A lot of people told me that a career in the arts would be difficult, and the tone they used was discouraging. I let that discouragement in at first—I’d preface any discussion of my desire to be a writer with a self-effacing and practical “I know it’ll be impossible, but I plan on teaching too just in case.” And I think it’s necessary to have that practical plan, because writing does not make money unless you are one of the very lucky people who hits on a particular magic at the exact right time. But I don’t think that practical plan needs to be anyone else’s business. It should be fine to say you want to be a writer and leave it at that, because if that’s your passion then that, and not the day job you plan to supplement that, can be the thing that defines you. Eventually I learned to ignore most people’s advice about the difficulties of pursuing a career in the arts, if they weren’t themselves an artist with the appropriate experience.

 

How did you get started?

 

I wrote and illustrated stories about my cat as soon as I learned to write; in middle school I channeled my angst into poetry and short stories I never seemed to finish; in high school I worked on the school newspaper. I knew that I would choose an English degree as soon as I learned that there was such a thing as a Creative Writing class. The question was always how I would make money while pursuing writing. At UNT I took every Creative Writing workshop I could—poetry, fiction, nonfiction—but there was so much going on during college that I didn’t develop a consistent daily writing routine until I graduated. During my MFA program I honed in on a genre—fiction, specifically speculative fiction—and everything fell into place.

 

Where do you find inspiration?

 

Anywhere. I love music, and I often hear a lyric that inspires an idea or I feel a certain emotion during a tune that I want to evoke in a story. I sometimes take inspiration from visual art. Sometimes from my own experiences. Often I’ll look to mythology or fairy tales. Other times dreams or daydreams provide the spark.

 

Do you have any advice for current college students?

 

You’ll probably receive a lot of advice. You don’t have to take it. Sometimes you know best where you want to be. But don’t forsake advice out of stubbornness: you’re around a lot of capable, intelligent people, who have a lot of worthy life lessons to. If you’re not ready to hear them yet, you might write them down. There could be a time when they’re just what you need.

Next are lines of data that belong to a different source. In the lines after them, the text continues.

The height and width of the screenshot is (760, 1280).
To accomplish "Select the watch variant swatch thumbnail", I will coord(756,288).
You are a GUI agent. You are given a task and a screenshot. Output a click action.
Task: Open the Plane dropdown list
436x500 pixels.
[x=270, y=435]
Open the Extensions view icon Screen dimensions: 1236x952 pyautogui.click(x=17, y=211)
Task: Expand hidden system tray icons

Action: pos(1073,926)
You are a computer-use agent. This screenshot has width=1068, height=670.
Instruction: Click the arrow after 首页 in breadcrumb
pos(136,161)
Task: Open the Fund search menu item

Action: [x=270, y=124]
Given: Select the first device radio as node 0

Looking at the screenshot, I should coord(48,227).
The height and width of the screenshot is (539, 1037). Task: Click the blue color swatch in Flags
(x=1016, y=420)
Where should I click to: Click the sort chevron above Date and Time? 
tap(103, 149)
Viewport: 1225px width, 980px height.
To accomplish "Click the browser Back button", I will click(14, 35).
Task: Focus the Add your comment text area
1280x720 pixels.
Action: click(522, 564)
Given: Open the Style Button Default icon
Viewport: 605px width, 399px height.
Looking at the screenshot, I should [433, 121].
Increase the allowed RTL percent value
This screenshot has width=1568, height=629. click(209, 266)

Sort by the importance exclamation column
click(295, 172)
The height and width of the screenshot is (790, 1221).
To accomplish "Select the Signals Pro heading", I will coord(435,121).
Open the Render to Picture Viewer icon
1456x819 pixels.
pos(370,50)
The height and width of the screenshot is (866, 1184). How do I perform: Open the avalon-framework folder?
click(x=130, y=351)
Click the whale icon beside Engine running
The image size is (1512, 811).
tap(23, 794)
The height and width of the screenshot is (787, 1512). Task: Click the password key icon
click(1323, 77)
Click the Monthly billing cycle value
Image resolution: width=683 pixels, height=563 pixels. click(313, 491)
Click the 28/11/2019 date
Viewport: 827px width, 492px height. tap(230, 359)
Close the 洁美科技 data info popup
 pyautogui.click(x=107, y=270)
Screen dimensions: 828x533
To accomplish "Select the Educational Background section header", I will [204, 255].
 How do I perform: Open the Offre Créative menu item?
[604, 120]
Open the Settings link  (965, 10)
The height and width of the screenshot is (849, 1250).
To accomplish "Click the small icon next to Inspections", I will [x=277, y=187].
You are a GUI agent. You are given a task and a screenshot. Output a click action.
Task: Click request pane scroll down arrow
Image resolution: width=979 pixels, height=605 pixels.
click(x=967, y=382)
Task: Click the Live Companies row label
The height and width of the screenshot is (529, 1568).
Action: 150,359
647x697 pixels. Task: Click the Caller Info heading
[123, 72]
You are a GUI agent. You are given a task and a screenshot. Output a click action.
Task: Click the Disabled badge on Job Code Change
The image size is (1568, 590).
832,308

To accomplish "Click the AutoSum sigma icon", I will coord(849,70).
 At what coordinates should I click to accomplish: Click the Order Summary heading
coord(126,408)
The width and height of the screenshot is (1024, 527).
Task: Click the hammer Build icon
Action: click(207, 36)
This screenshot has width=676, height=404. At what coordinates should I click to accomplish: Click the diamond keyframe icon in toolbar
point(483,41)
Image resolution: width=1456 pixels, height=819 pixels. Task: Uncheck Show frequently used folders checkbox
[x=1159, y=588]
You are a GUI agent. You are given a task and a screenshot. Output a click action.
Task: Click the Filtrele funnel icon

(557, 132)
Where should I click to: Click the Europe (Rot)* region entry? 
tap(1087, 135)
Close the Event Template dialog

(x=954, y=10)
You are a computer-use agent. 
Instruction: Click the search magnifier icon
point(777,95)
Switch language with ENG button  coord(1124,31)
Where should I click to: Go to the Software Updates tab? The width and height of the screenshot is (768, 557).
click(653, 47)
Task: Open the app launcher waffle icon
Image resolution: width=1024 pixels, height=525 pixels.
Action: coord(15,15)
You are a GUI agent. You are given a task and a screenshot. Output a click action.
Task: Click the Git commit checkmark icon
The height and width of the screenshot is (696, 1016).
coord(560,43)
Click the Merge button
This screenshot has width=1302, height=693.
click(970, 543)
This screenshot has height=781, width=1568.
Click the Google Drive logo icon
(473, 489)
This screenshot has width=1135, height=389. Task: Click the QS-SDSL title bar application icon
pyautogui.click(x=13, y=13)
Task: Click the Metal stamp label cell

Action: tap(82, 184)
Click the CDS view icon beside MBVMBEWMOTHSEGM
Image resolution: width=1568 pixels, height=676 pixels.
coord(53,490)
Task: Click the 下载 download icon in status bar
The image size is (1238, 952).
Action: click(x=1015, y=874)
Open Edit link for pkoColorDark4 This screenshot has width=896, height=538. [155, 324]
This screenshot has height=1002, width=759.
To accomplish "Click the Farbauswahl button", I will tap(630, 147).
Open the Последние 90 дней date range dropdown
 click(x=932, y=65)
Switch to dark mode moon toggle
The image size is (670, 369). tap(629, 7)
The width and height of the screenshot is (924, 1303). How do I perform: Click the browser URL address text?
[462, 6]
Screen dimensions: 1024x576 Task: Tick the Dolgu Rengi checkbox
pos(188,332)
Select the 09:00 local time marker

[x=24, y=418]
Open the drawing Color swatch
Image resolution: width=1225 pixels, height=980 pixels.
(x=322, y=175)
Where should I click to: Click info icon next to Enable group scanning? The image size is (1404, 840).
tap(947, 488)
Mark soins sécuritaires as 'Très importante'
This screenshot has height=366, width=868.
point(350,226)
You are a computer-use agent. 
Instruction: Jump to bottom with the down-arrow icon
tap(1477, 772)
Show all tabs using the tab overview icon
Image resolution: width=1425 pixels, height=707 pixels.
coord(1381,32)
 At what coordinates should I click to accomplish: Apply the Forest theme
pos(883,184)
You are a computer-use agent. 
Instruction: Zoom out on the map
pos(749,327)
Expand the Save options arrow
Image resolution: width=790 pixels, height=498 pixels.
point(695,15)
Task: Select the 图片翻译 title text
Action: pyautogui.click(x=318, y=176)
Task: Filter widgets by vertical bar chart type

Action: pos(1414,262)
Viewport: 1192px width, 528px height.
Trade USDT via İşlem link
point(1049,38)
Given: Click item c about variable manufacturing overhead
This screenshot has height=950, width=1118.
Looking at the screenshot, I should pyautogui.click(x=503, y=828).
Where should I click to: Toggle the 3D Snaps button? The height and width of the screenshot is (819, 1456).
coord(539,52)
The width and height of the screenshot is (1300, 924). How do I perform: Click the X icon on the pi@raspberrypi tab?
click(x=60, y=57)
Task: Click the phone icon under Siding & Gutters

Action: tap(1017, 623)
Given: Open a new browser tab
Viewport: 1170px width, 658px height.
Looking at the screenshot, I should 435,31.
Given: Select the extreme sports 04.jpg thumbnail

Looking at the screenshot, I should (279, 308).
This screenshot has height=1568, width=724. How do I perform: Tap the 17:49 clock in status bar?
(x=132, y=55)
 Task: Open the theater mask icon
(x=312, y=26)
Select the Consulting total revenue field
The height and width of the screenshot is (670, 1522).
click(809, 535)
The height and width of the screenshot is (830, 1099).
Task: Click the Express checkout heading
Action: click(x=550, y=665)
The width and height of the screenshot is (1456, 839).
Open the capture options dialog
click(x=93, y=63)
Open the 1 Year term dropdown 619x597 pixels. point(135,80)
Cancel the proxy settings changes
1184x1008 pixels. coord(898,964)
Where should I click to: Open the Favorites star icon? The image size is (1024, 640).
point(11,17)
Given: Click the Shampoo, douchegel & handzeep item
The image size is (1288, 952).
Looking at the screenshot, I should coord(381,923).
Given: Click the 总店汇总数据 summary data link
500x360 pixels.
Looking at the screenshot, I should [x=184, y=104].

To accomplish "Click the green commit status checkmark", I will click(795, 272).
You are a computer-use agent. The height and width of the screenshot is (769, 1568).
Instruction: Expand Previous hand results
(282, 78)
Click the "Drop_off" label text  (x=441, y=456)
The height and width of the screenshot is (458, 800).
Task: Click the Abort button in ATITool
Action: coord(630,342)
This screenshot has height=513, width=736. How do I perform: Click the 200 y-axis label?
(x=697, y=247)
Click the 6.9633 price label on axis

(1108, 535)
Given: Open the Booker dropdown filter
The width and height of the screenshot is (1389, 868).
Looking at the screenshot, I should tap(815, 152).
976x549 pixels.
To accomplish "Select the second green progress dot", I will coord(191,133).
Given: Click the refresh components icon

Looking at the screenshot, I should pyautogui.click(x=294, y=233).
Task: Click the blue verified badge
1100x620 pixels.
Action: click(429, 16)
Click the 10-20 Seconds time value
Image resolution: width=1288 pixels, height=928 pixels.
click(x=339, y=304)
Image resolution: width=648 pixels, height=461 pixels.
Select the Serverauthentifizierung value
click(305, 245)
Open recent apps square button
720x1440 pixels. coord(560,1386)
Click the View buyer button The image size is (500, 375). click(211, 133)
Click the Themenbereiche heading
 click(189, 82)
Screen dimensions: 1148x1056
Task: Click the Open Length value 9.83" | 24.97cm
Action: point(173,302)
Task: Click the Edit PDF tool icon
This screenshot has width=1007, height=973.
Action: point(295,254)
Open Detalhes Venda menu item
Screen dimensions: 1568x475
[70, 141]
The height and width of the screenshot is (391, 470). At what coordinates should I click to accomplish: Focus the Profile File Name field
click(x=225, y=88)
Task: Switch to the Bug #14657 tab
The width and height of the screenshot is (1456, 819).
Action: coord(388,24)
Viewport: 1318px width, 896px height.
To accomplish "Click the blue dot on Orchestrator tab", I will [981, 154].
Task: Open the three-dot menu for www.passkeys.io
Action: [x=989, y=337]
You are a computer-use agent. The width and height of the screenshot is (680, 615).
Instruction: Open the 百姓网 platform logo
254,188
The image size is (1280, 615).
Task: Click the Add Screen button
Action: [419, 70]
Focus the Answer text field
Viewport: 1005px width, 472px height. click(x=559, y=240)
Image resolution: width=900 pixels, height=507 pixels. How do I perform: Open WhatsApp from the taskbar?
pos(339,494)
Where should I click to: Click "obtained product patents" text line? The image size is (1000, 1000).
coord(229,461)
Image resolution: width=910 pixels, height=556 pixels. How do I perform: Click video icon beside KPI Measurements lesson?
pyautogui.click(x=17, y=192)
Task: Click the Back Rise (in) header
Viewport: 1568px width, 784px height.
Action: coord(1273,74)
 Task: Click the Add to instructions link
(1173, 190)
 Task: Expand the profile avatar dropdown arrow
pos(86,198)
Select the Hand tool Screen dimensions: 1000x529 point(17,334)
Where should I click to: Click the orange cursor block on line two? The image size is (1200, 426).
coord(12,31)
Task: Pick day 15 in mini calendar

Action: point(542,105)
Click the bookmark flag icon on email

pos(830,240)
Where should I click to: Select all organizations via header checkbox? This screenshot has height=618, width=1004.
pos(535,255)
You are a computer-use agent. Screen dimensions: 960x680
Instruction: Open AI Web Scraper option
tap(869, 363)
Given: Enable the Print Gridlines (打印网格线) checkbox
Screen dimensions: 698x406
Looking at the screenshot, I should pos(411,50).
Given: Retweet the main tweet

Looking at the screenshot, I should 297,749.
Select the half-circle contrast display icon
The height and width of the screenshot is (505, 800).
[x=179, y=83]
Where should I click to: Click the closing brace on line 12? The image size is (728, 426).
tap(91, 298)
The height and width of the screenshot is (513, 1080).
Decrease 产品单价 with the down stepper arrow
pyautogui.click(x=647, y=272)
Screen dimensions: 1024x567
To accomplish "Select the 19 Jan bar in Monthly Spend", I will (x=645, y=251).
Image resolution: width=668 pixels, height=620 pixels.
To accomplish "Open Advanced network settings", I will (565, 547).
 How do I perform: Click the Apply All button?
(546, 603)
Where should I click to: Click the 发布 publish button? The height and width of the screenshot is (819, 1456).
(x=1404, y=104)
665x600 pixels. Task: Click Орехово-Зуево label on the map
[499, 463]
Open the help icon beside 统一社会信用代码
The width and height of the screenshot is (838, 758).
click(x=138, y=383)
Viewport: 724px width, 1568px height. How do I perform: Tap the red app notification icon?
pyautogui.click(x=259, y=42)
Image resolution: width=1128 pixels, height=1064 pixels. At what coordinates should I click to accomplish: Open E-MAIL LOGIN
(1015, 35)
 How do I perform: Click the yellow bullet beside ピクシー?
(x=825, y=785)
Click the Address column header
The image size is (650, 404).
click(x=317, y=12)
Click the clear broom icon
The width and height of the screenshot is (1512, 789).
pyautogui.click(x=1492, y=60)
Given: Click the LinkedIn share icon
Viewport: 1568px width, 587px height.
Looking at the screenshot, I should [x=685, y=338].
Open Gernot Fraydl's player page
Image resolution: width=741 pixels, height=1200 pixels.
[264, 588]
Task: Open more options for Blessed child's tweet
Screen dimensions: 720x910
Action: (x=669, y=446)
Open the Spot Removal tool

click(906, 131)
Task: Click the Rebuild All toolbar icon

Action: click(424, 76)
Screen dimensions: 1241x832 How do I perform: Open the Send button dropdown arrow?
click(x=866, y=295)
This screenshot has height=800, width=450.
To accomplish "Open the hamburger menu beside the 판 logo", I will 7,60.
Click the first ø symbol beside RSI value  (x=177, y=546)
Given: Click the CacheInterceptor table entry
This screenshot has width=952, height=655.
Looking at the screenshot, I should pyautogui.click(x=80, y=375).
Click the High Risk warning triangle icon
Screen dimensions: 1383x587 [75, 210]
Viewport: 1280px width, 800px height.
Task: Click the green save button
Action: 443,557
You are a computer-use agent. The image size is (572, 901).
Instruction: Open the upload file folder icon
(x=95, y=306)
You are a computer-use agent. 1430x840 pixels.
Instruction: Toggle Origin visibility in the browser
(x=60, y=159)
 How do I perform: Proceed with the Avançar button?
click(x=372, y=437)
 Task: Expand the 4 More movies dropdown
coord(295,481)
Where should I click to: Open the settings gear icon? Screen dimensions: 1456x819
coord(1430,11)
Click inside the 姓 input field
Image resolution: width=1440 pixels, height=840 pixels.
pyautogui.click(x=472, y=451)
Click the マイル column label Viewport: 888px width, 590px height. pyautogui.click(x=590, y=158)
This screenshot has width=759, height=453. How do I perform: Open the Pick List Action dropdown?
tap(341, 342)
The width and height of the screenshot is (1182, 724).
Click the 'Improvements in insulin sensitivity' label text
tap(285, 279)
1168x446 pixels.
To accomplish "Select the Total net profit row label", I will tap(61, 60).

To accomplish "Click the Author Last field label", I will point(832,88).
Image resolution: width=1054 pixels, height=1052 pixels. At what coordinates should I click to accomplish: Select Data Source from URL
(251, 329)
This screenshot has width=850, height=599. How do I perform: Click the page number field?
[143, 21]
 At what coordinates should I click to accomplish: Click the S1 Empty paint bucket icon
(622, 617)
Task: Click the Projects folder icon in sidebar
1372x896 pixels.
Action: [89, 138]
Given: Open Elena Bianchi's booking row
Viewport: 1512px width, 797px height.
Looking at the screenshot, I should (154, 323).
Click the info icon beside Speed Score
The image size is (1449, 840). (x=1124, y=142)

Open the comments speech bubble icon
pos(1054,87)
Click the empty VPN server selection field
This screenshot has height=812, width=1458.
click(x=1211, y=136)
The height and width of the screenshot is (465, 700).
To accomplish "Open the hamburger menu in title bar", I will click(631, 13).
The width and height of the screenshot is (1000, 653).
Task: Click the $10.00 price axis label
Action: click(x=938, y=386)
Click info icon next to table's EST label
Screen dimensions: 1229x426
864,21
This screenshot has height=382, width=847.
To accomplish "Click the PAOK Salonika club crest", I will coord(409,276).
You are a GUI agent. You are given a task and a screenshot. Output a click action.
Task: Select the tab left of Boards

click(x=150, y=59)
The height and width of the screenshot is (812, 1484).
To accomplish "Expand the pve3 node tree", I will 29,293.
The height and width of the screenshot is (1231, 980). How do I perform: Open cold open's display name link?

The advice I never received that I wish I would’ve received is all related to some of the non-monetary (though sometimes tied to the monetary) difficulties of a career in the arts: the prevalence of burnout and issues with mental health. Art is often a solitary act, and so it’s imperative to find your community whether in classes, through workshops, at conventions, or online. Those are the people who can help you find the resources you need to overcome the feelings that most artists feel, feelings like that no one is listening or that you’re not good enough. And it’s never wrong to take a break when you need it. Your health should always come first.